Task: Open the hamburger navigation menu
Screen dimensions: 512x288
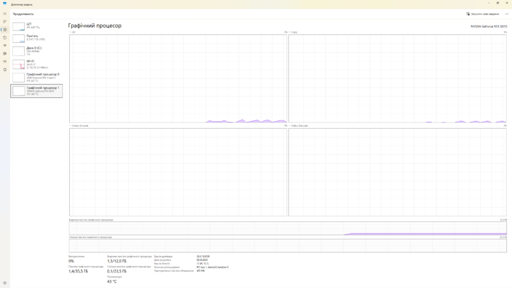Action: [x=5, y=13]
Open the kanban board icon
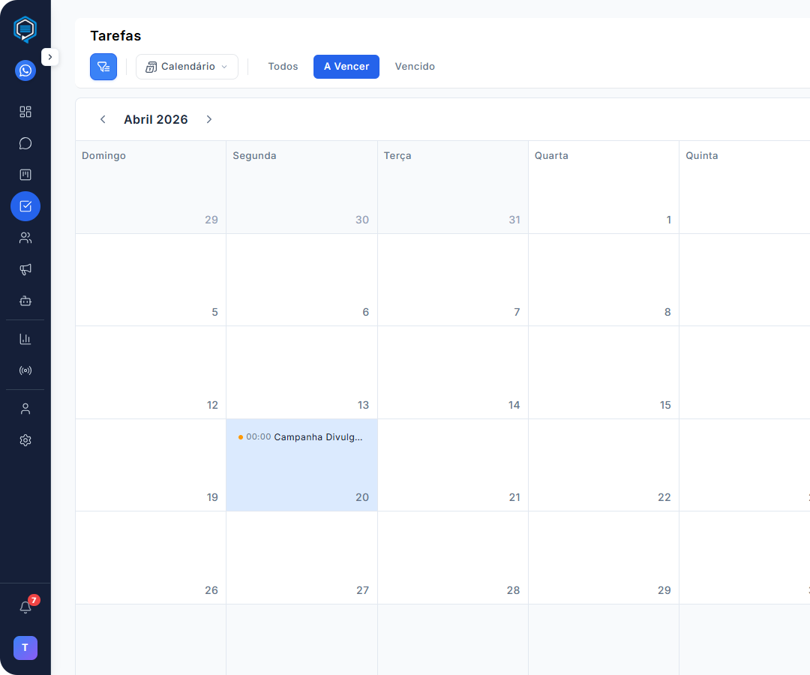Image resolution: width=810 pixels, height=675 pixels. 26,175
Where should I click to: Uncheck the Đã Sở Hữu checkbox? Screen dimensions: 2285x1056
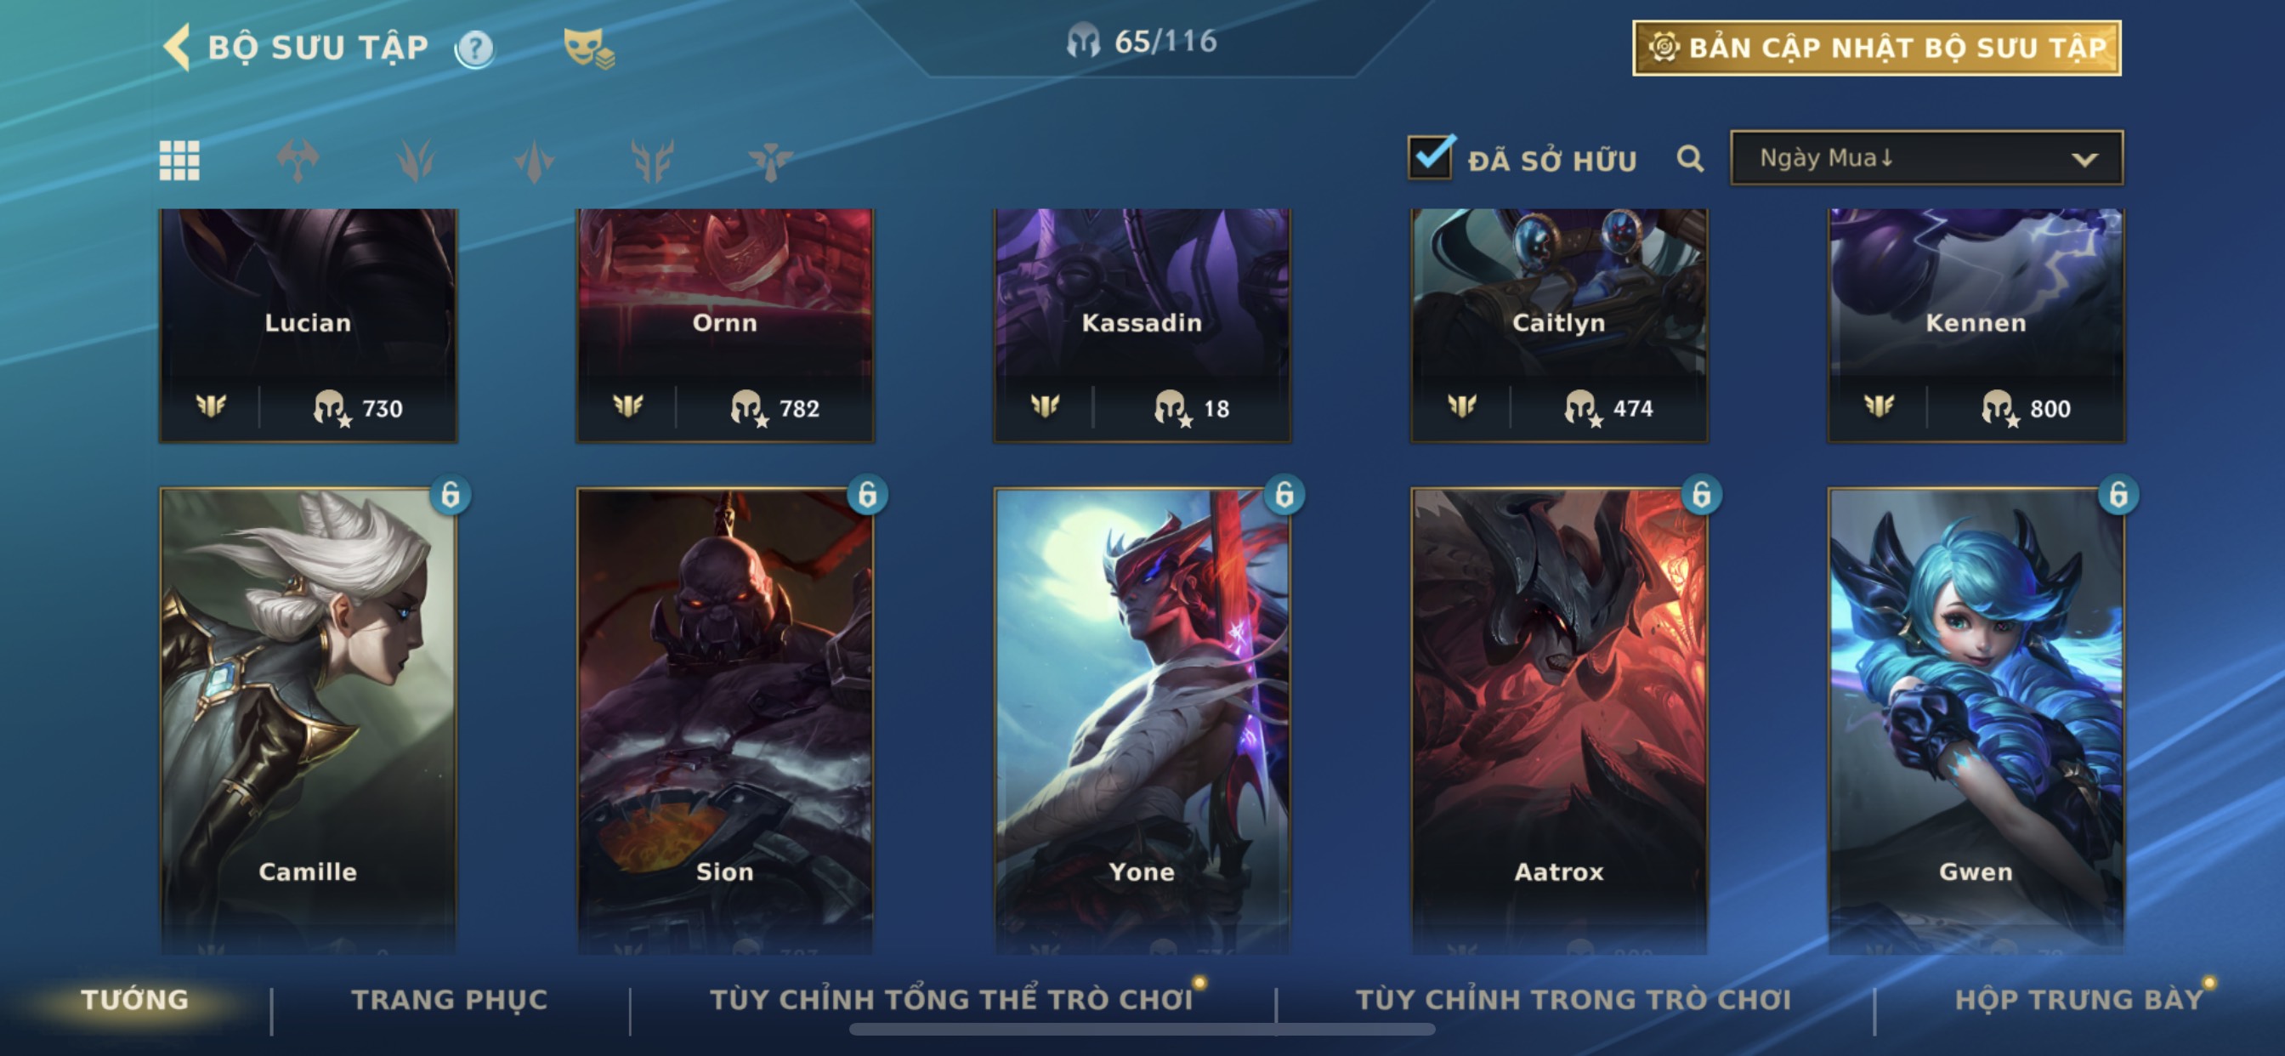coord(1430,158)
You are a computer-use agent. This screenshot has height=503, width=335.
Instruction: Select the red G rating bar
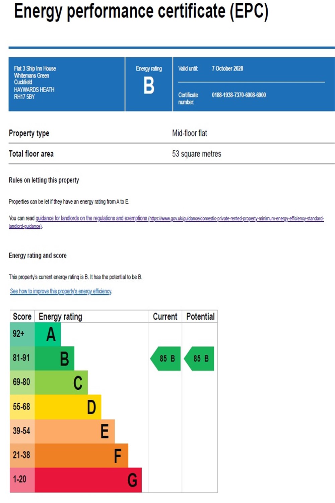[x=88, y=480]
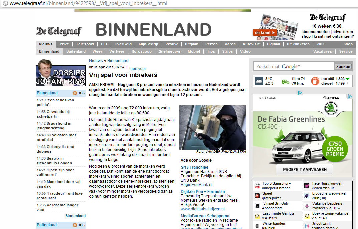This screenshot has height=229, width=358.
Task: Open the Telesport navigation tab
Action: (x=85, y=44)
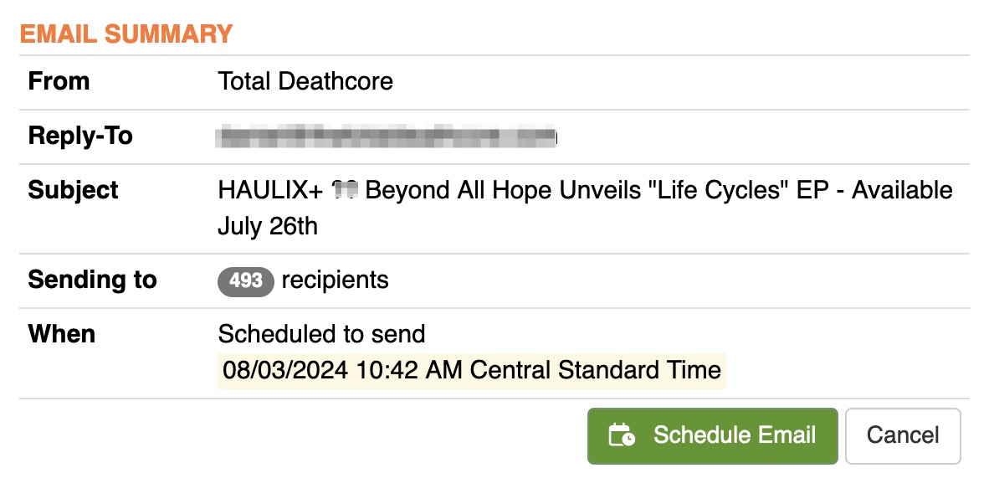This screenshot has width=989, height=499.
Task: Click the word recipients beside the badge
Action: click(x=336, y=280)
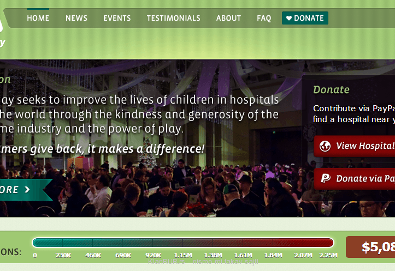Click the arrow chevron on the More ribbon
395x271 pixels.
click(27, 190)
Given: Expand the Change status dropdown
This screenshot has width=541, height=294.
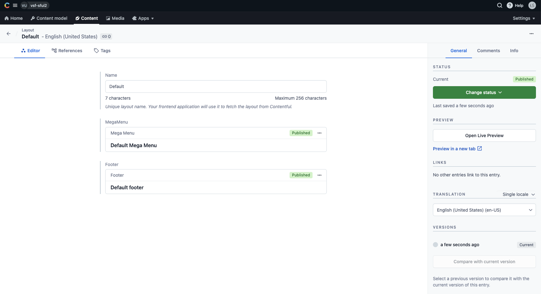Looking at the screenshot, I should pos(484,92).
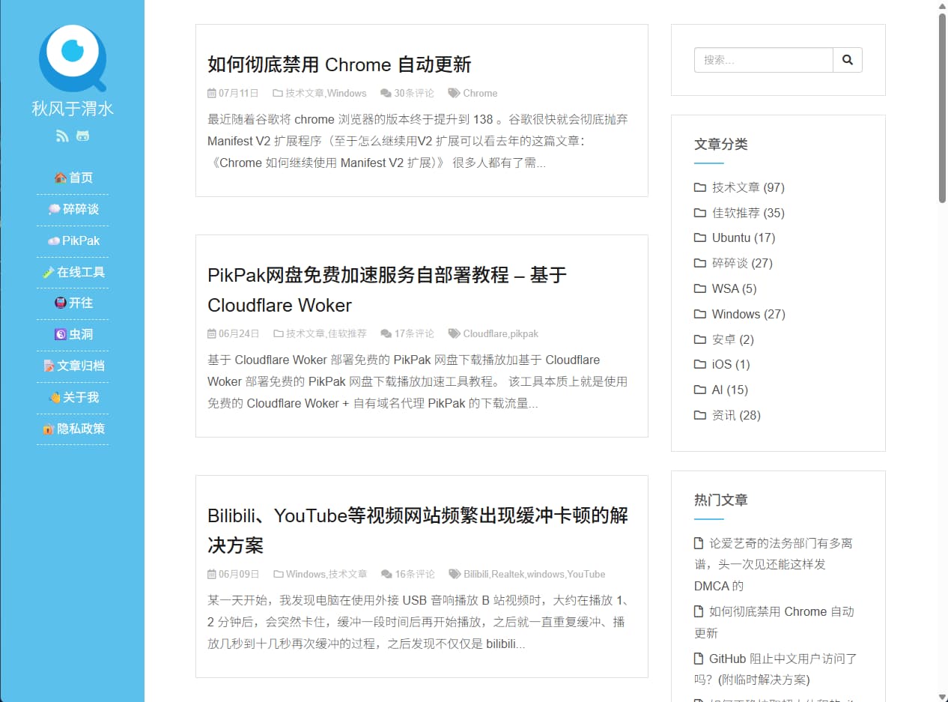
Task: Click tag icon next to Cloudflare,pikpak
Action: pos(454,333)
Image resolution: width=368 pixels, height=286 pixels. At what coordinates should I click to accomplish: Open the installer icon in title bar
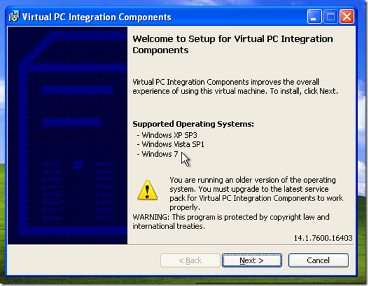(x=14, y=16)
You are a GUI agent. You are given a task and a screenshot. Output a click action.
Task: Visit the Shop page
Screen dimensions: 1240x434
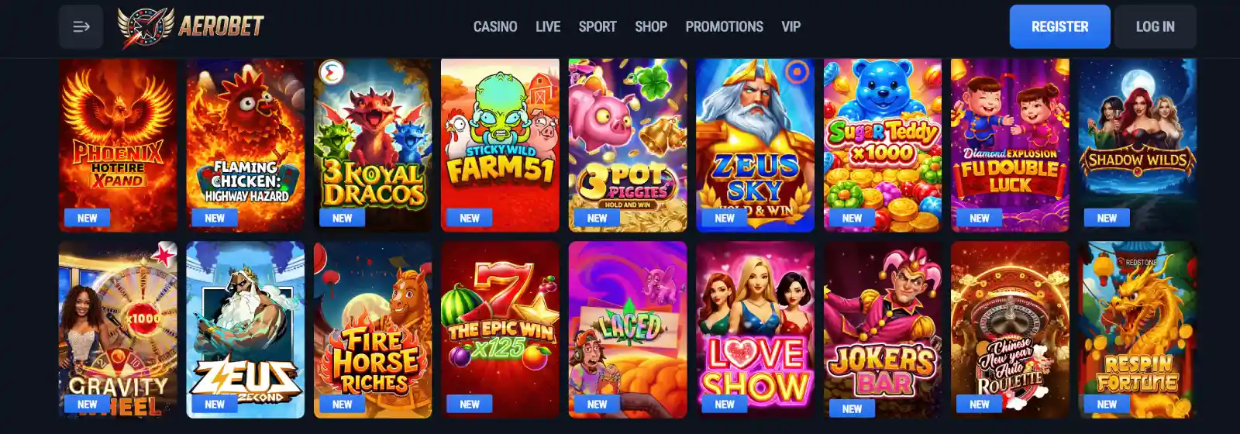pos(651,26)
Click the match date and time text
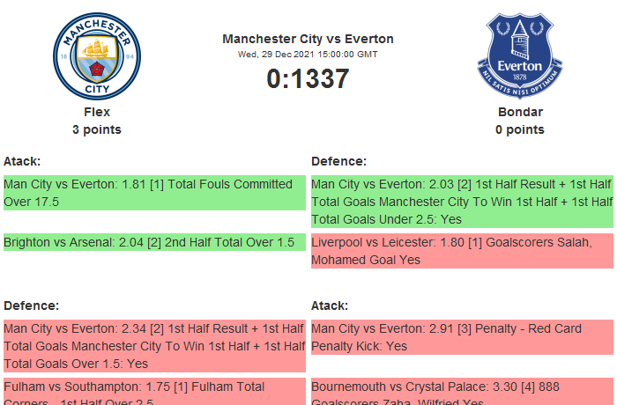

■ Requirement:
Please show every line of the material that contains the string "agent".

■ Solution to this exercise:
You are a computer-use agent. This screenshot has height=503, width=335.
You are a GUI agent. You are given a task and a screenshot. Output a click action.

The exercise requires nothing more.